Prerequisites: Requires spark.memory.offHeap.enabled=true and a non-zero spark.memory.offHeap.size. Without these, native memory requests receive 0-byte grants and allocations proceed untracked.
spark.indextables.native.memory.enabled: true (default: true, set false to use tantivy4java's unlimited pool)
// Required Spark settings for native memory tracking:
spark.memory.offHeap.enabled: true
spark.memory.offHeap.size: "4g" (recommended: 2-4x the largest writer heap or merge heap)Use DESCRIBE INDEXTABLES ENVIRONMENT to verify native memory integration is active (native_memory.configured = true) and monitor usage (native_memory.peak_bytes, native_memory.used_bytes).
spark.indextables.companion.sync.distributedLogRead.enabled: true (default: true)
// When true, BUILD INDEXTABLES COMPANION reads the source table's transaction log
// in a distributed fashion across Spark executors, avoiding driver OOM for tables
// with millions of files.
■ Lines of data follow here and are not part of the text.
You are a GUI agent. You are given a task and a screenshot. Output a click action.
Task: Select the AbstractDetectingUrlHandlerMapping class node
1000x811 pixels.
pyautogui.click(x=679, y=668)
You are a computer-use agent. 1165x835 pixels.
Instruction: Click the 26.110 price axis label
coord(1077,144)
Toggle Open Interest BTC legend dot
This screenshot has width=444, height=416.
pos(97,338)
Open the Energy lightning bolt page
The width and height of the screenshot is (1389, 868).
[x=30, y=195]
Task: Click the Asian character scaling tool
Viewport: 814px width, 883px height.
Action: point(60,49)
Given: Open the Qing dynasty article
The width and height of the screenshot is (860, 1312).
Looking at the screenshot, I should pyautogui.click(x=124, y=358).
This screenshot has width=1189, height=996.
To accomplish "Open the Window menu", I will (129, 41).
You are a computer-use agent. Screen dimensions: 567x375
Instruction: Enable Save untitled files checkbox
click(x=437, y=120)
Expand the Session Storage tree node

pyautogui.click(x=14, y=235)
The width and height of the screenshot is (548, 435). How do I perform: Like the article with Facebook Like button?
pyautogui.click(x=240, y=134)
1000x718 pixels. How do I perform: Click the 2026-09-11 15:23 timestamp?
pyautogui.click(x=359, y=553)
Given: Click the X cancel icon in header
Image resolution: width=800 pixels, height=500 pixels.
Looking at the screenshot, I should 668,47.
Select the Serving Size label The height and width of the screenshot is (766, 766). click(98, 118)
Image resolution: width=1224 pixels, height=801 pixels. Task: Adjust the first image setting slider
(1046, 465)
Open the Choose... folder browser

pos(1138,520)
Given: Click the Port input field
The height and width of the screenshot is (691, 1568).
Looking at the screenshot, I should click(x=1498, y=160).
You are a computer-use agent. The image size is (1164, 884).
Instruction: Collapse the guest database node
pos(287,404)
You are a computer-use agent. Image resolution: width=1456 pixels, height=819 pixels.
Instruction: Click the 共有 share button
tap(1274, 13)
Falls back to single-call path on failure.
spark.indextables.companion.sync.arrowFfi.enabled: true (default: true)
// When true and a WHERE clause provides a PartitionFilter, distributed checkpoint/manifest
// reads use Arrow FFI (zero-copy columnar export) instead of TANT buffer serialization.
// Eliminates per-entry JNI overhead. Set to false to use the TANT buffer path.
spark.indextables.companion.sync.batchSize: <auto> (default: defaultParallelism)
spark.indextables.companion.sync.maxConcurrentBatches: 6 (default: 6)
spark.indextables.companion.writerHeapSize: "1G" (default: 1GB)
spark.indextables.companion.readerBatchSize: 8192 (default: 8192)
spark.indextables.companion.schedulerPool: "indextables-companion" (default)